• _What you have to do_
Rewrite the stretch from the line containing "The image size is (1253, 757)." through the end of the records, putting "Which point should I click to" in place of "At what coordinates should I click to accomplish" and changing nothing else. Leave the pictures out of your answer.

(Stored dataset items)
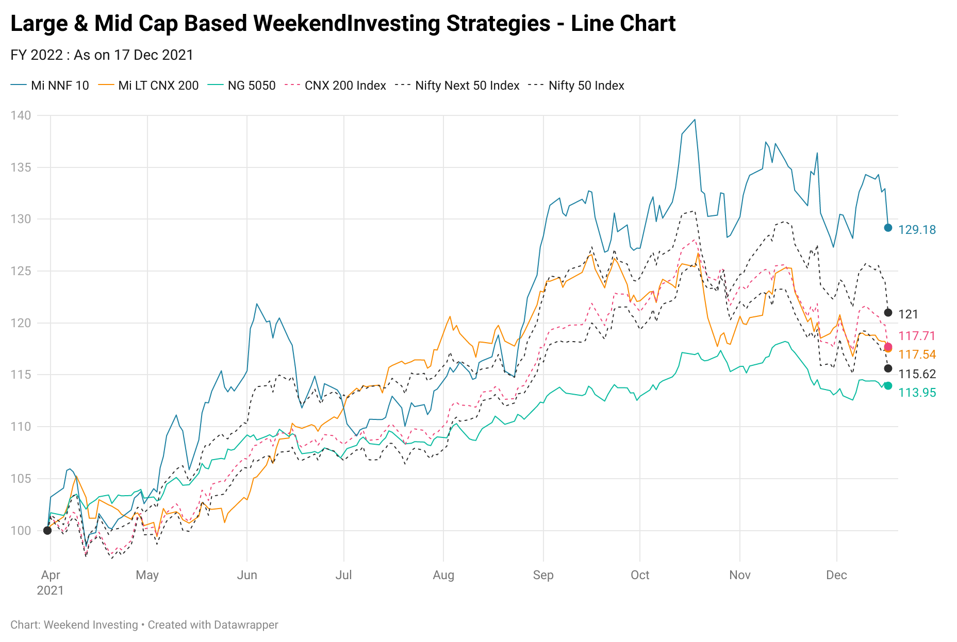
Task: Click the black endpoint dot at 121
Action: pos(888,313)
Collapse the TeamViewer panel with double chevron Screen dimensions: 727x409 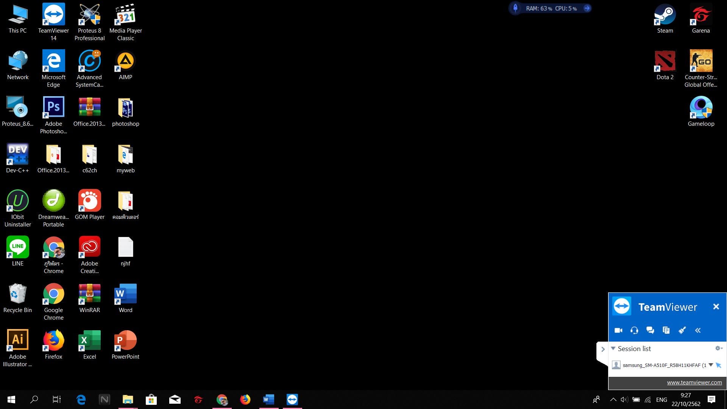pyautogui.click(x=698, y=330)
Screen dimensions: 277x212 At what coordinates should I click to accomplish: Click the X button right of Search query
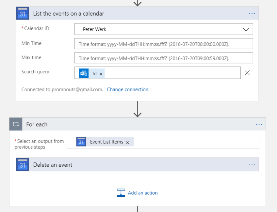pyautogui.click(x=247, y=73)
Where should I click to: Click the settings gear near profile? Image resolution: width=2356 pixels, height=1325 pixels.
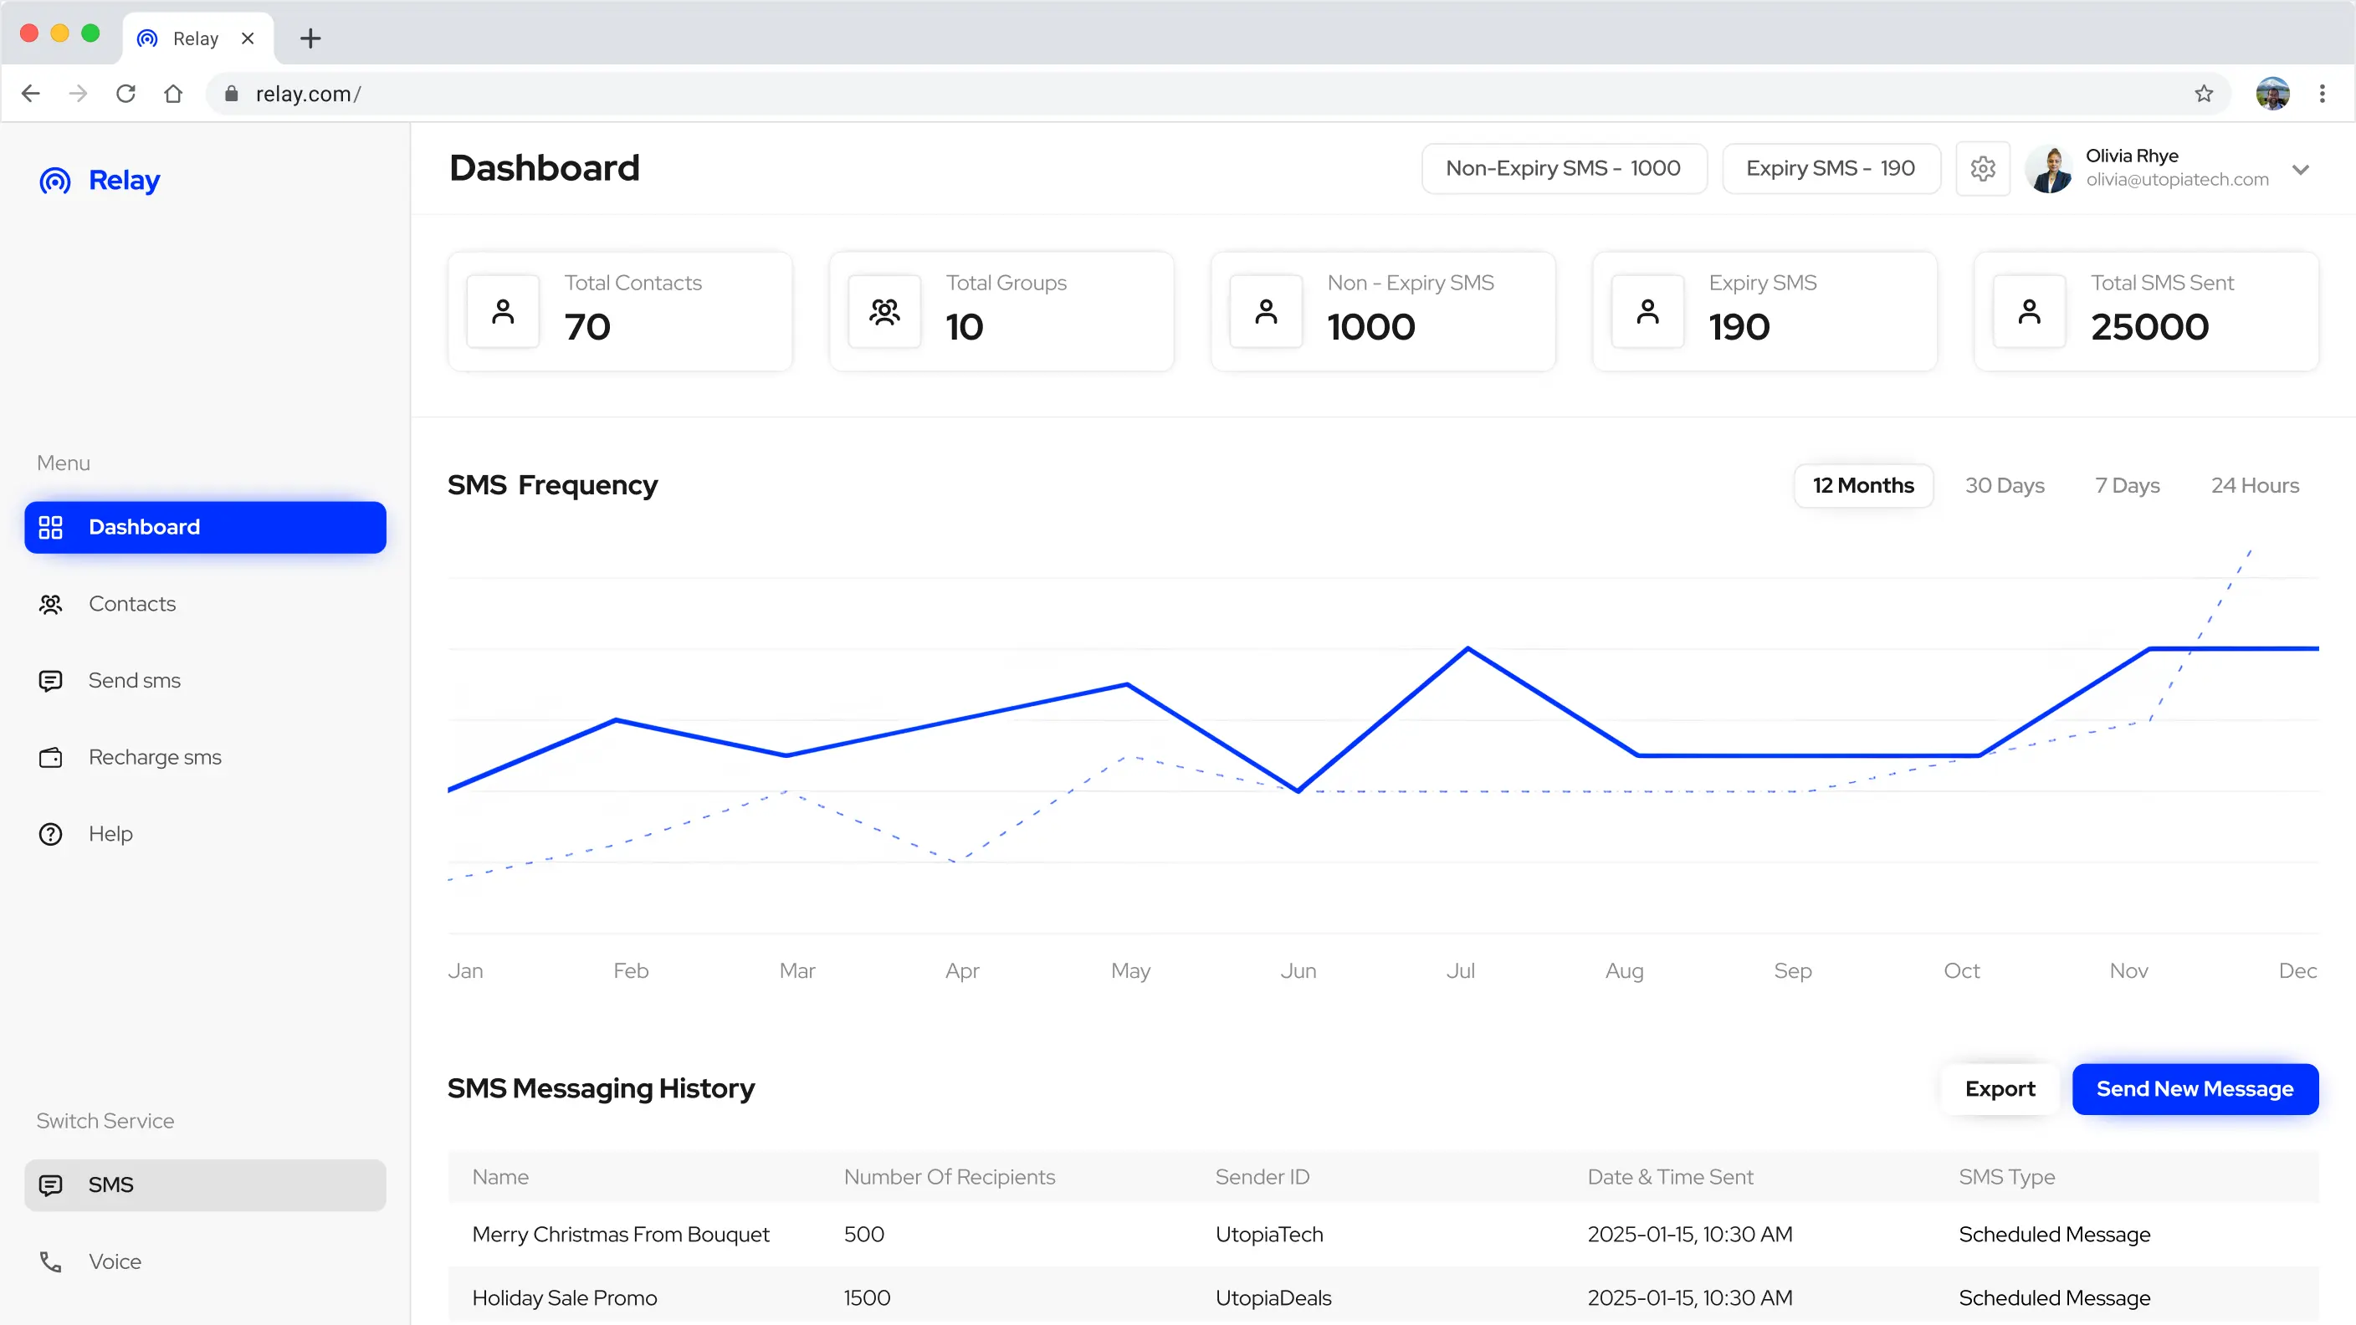point(1982,168)
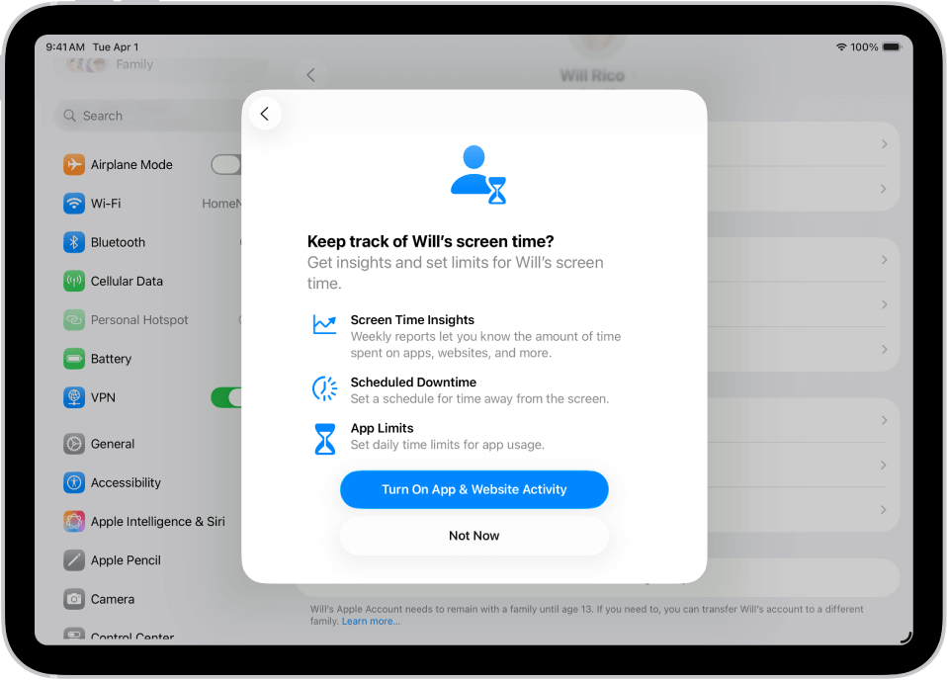947x682 pixels.
Task: Disable the VPN toggle
Action: [x=227, y=396]
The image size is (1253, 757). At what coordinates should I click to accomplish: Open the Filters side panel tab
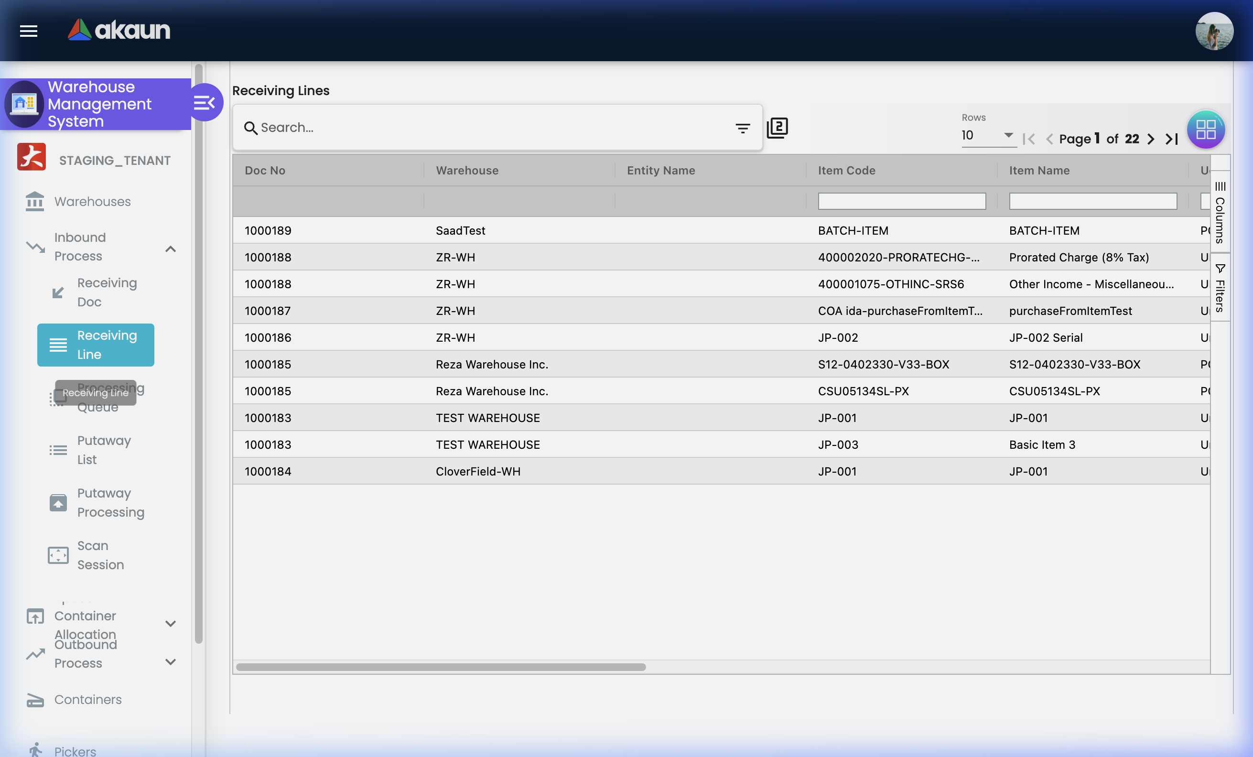[x=1220, y=288]
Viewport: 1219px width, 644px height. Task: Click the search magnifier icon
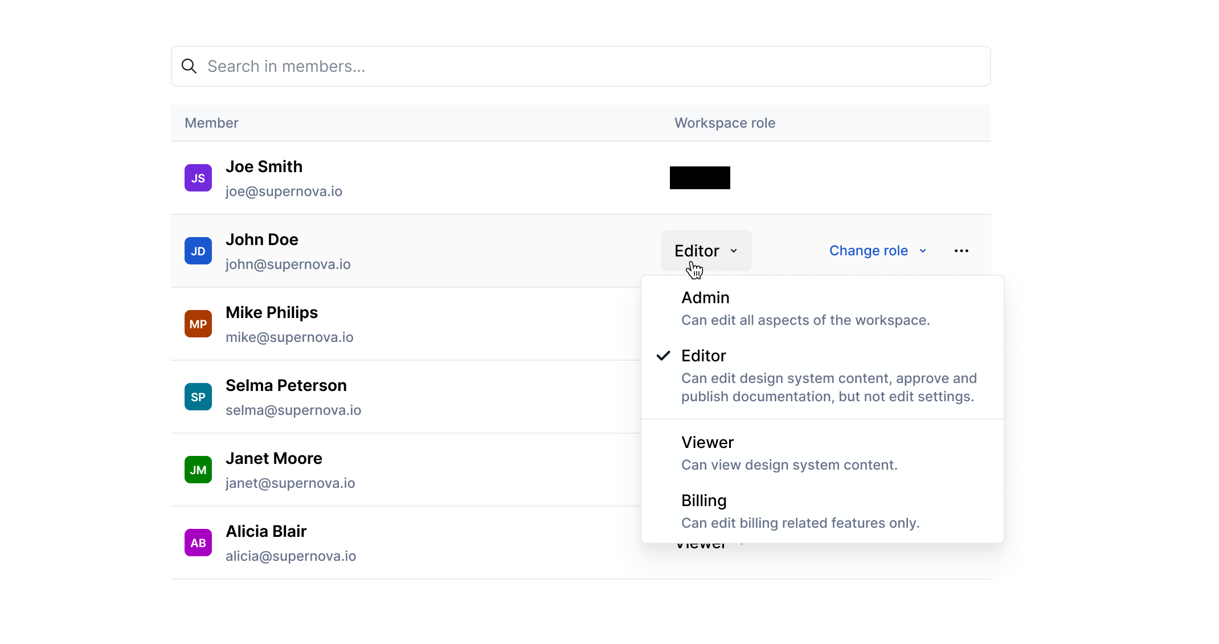[189, 66]
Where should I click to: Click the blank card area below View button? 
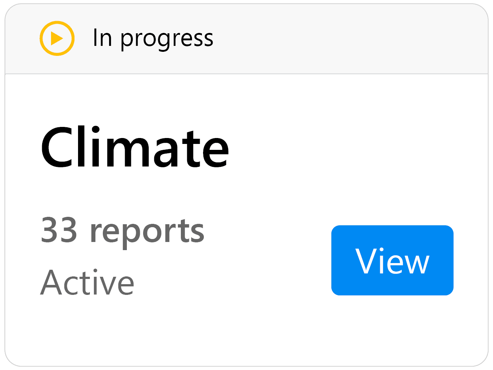click(x=392, y=329)
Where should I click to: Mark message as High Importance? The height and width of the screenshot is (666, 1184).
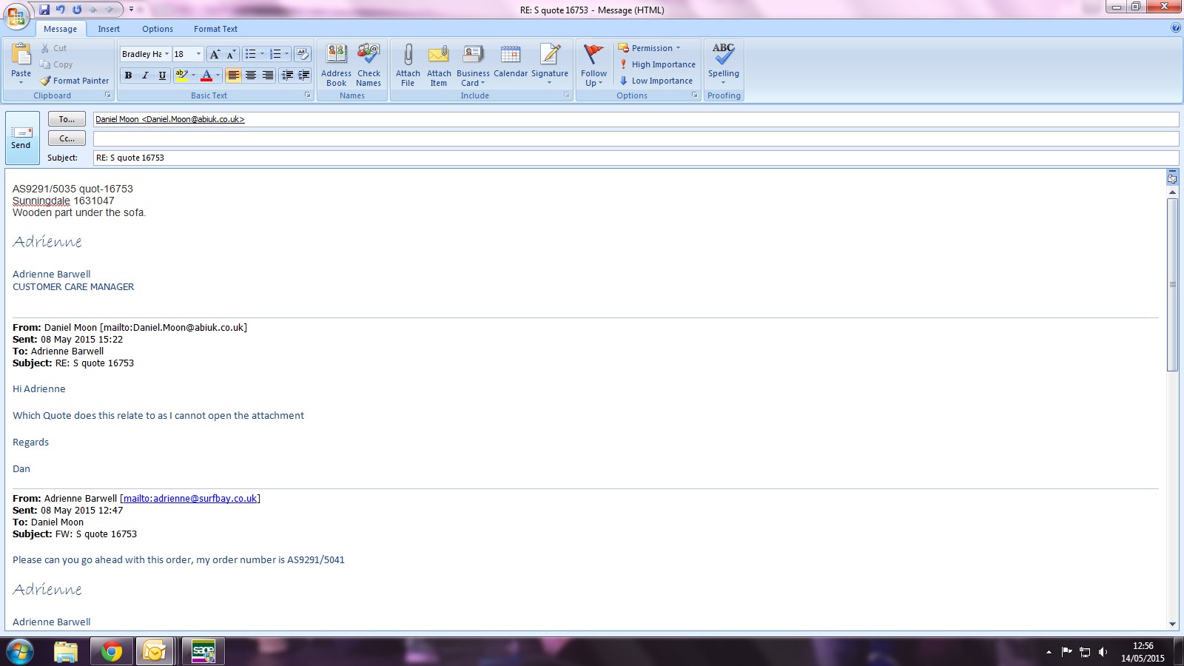(657, 64)
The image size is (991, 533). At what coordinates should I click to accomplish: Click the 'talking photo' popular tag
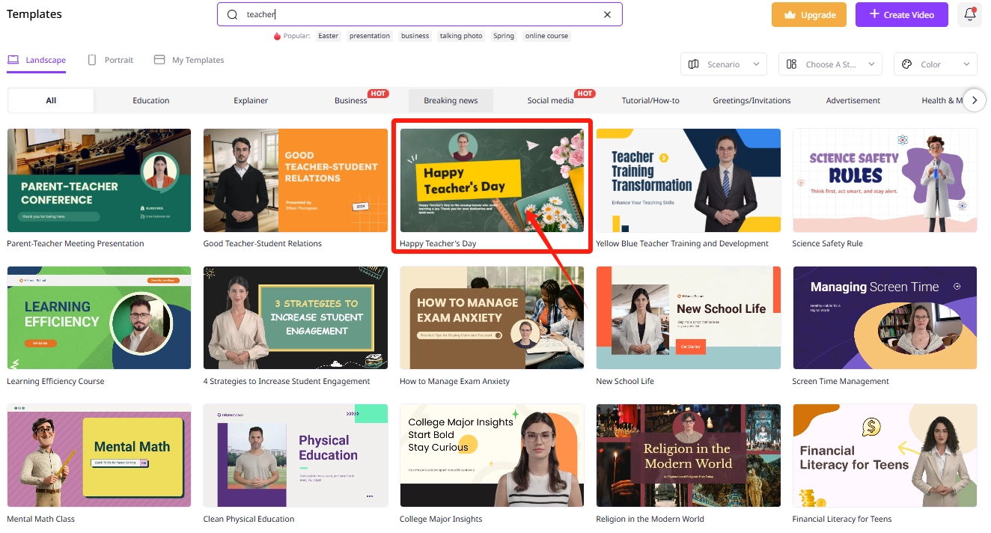(461, 36)
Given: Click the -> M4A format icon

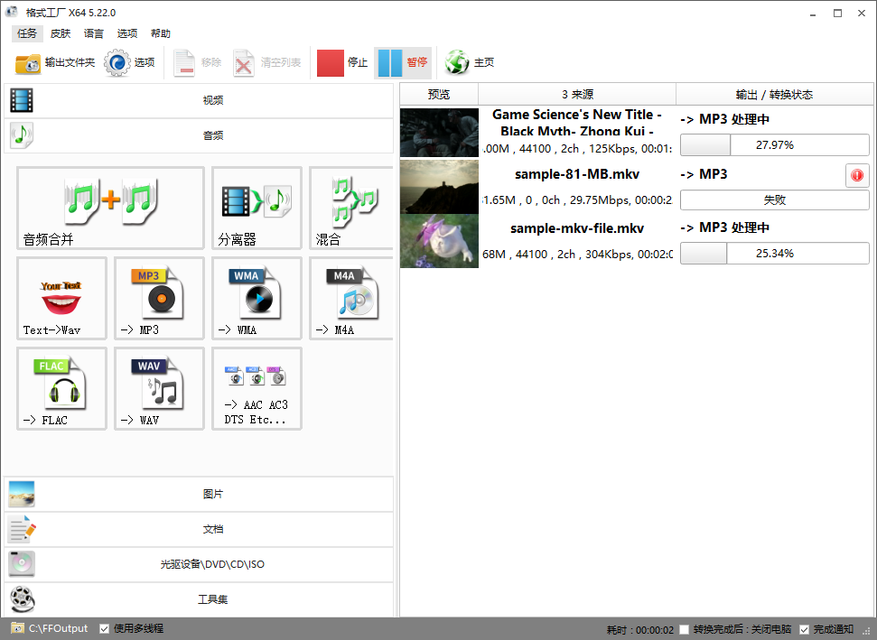Looking at the screenshot, I should [x=352, y=299].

• _Exercise response_
The image size is (1253, 757). Which point should I click to: Open the Filters side panel tab
[x=1220, y=288]
Viewport: 1219px width, 644px height. Task: Click the search magnifier icon
[189, 66]
Where should I click to: Click the blank card area below View button? 
click(x=392, y=329)
Where should I click to: Mark message as High Importance? The height and width of the screenshot is (666, 1184).
(657, 64)
The image size is (991, 533). Which point should I click to: Click the 'talking photo' popular tag
(461, 36)
Given: Click the -> M4A format icon

Looking at the screenshot, I should [x=352, y=299].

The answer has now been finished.